• _Task requirements_:
[a] What three states does baseband signaling need to distinguish, according to the networking passage?
[b] Write out the part of the networking passage starting with "There are also" and going on through "or wiring system.", word for word.

• _Source passage_:
>>>

Baseband vs. Broadband Data signals can be sent over a network cable in one of two ways: broadband or baseband. One good example of broadband signaling would be how you view different channels through your cable box and a signal coaxial cable carrying multiple signals in cable television.
Whereas, baseband signaling only sends a single signal over the cable. This type of signaling is typically used in Ethernet networks, with the exception of 10Broad3 standard (rarely used). Baseband uses very simple transceiver devices that send and receive signals on a cable. The simplicity behind baseband signaling is that only three states need to be distinquished: one, zero and idle. Broadband transceivers are much more complex because they must be able to distinquish those same states, but on multiple channels within the same cable. Because of its simplicity, baseband signaling is used on most Ethernet networks.
Type of topology: Network topology is the physical interconnections of the elements (links, nodes, etc.) of a computer network. A local area network (LAN) is one example of a network that exhibits both a physical topology and a logical topology. Any given node in the LAN has one or more links to one or more other nodes in the network and the mapping of these links and nodes in a graph results in a geometrical shape that may be used to describe the physical topology of the network. Likewise, the mapping of the data flows between the nodes in the network determines the logical topology of the network. The physical and logical topologies may or may not be identical in any particular network. Any particular network topology is determined only by the graphical mapping of the configuration of physical and/or logical connections between nodes. The study of network topology uses graph theory. Distances between nodes, physical interconnections, transmission rates, and/or signal types may differ in two networks and yet their topologies may be identical.
There are also three basic categories of network topologies: • physical topologies • signal topologies • logical topologies
The terms signal topology and logical topology are often used interchangeably, though there is a subtle difference between the two.
Physical topologies The mapping of the nodes of a network and the physical connections between them – i.e., the layout of wiring, cables, the locations of nodes, and the interconnections between the nodes and the cabling or wiring system.
Classification of physical topologies
Point-to-point The simplest topology is a permanent link between two endpoints (the line in the illustration above). Switched point-to-point topologies are the basic model of conventional telephony. The value of a permanent point-to-point network is the value of guaranteed, or nearly so, communications between the two endpoints. The value of an on-demand point-to-point connection is proportional to the number of potential pairs of subscribers, and has been expressed as Metcalfe's Law.

<<<

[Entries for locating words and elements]
>>>

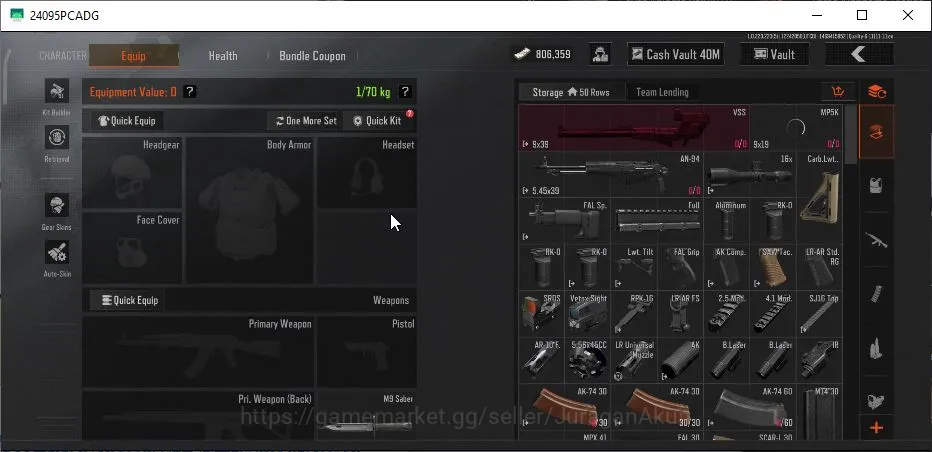Select the Auto-Skin icon
932x452 pixels.
pyautogui.click(x=57, y=252)
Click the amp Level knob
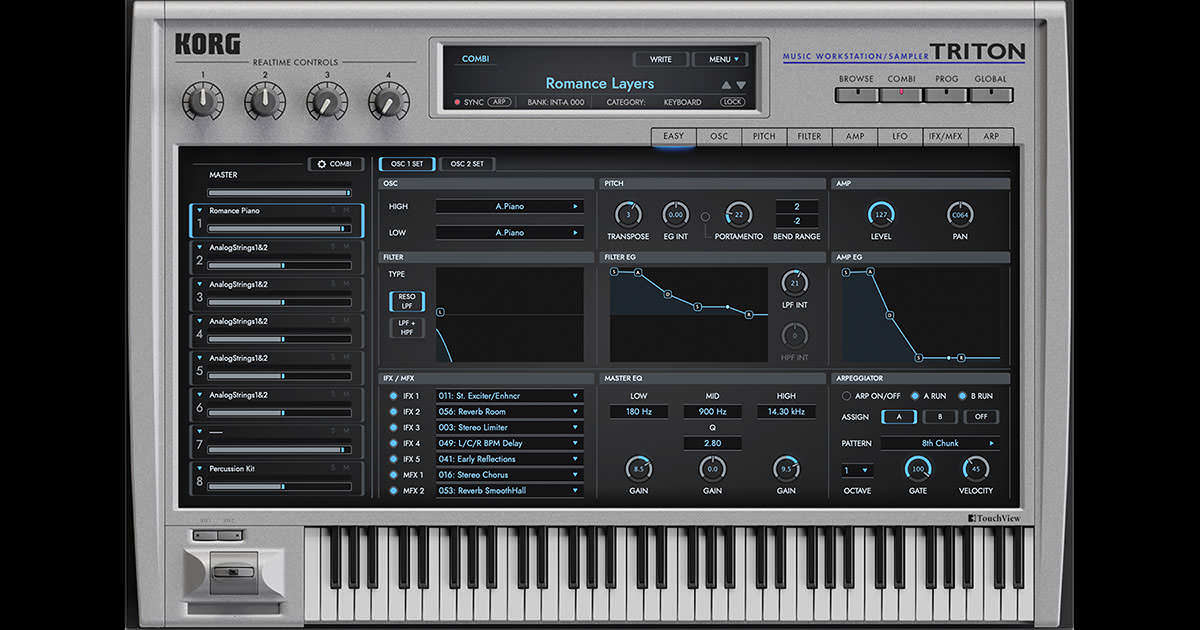The height and width of the screenshot is (630, 1200). [x=881, y=214]
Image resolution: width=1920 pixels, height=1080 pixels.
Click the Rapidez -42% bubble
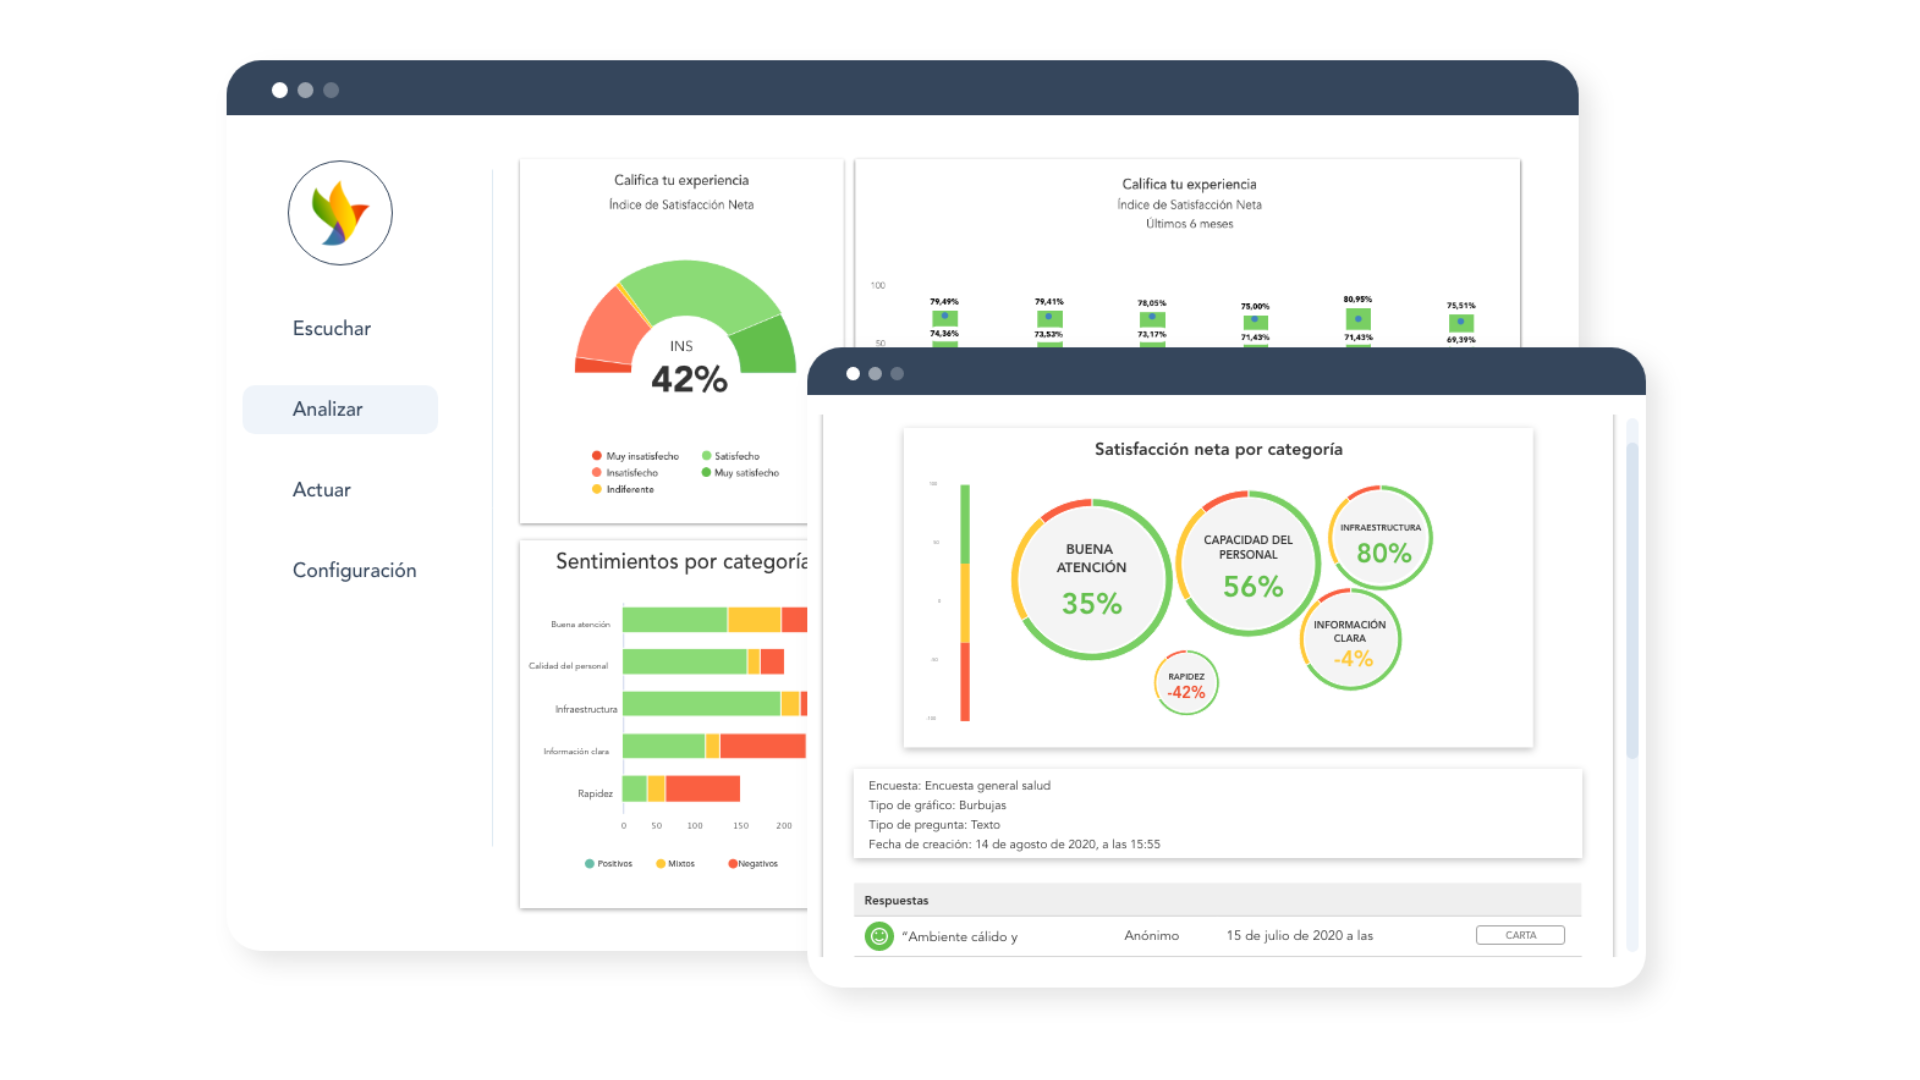coord(1186,684)
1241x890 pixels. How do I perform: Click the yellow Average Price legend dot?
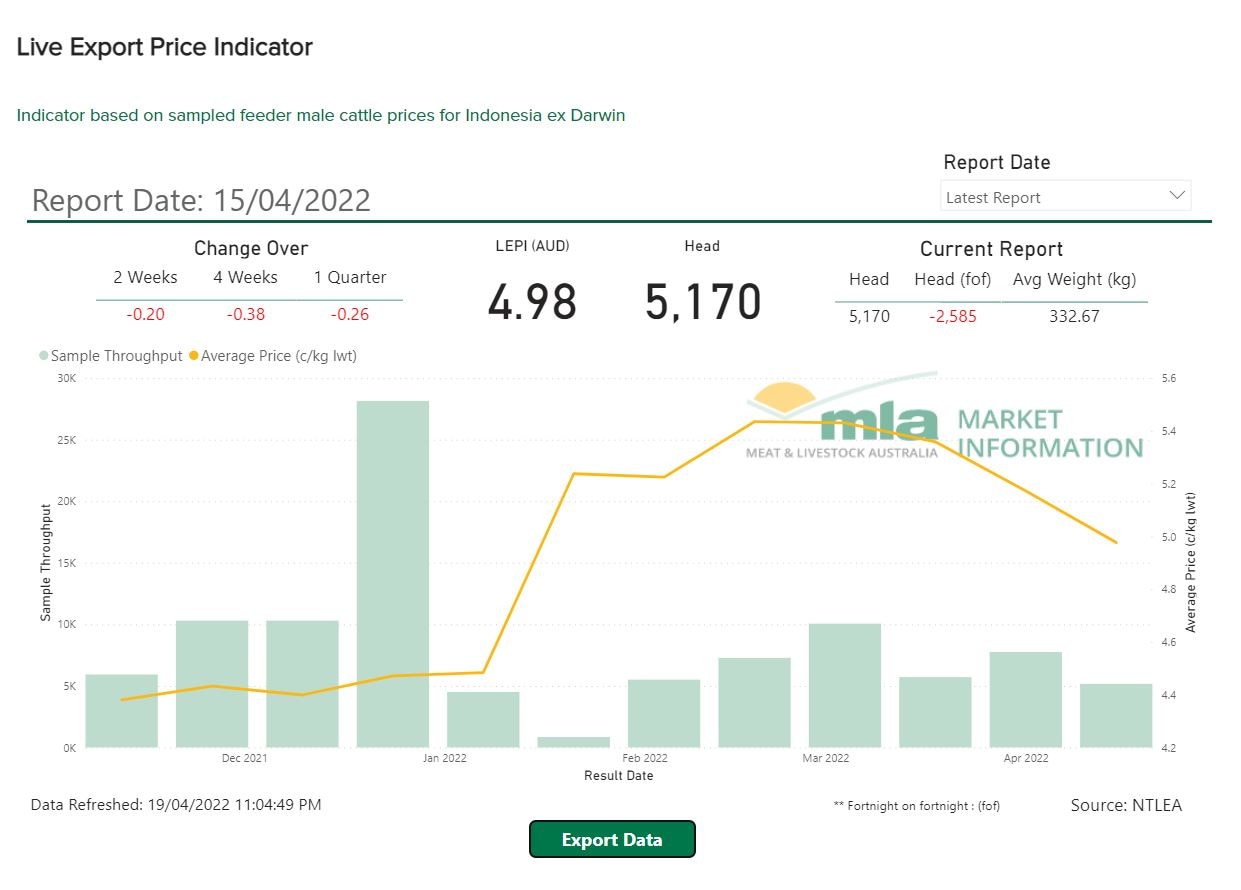(194, 356)
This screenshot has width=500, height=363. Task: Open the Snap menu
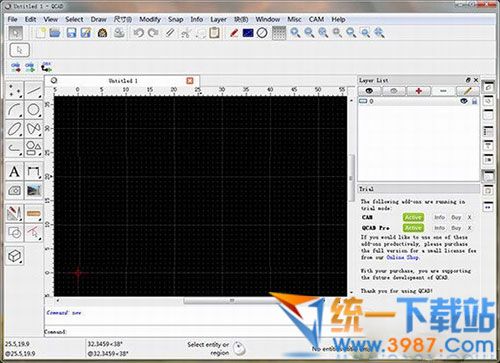(176, 19)
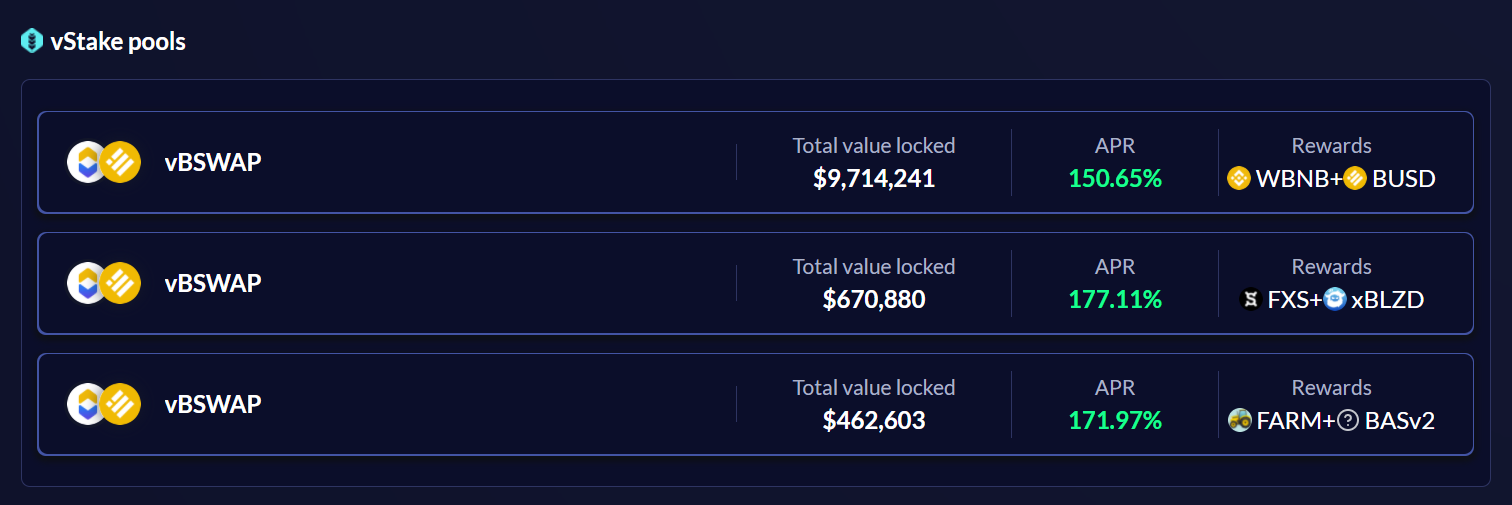Open the vBSWAP pool with $9,714,241 locked

coord(755,162)
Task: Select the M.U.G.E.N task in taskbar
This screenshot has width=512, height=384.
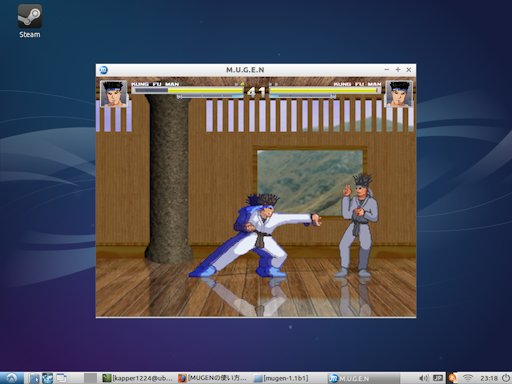Action: pos(363,378)
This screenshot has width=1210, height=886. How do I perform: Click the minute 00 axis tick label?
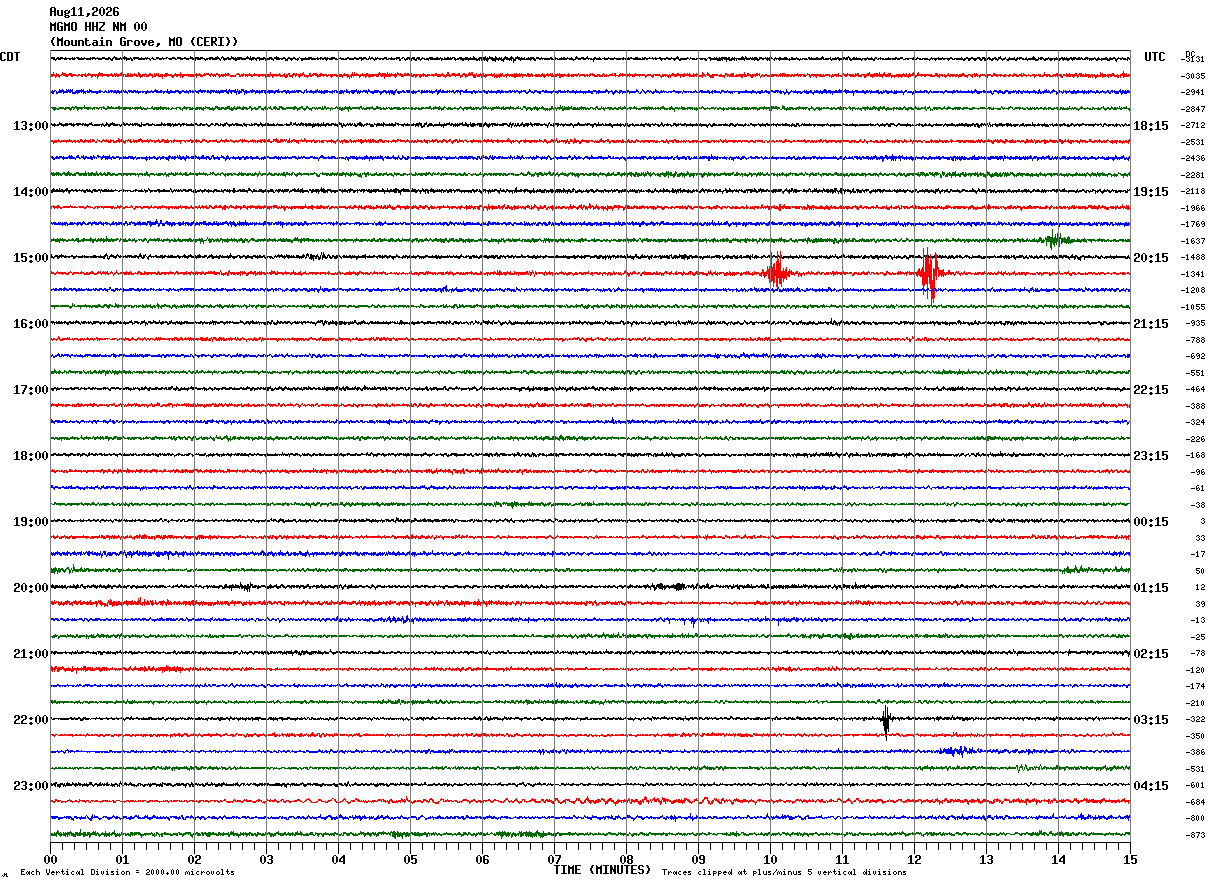50,859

<<<

• _Replies_:
[a] One, zero and idle.

[b]
There are also three basic categories of network topologies: • physical topologies • signal topologies • logical topologies
The terms signal topology and logical topology are often used interchangeably, though there is a subtle difference between the two.
Physical topologies The mapping of the nodes of a network and the physical connections between them – i.e., the layout of wiring, cables, the locations of nodes, and the interconnections between the nodes and the cabling or wiring system.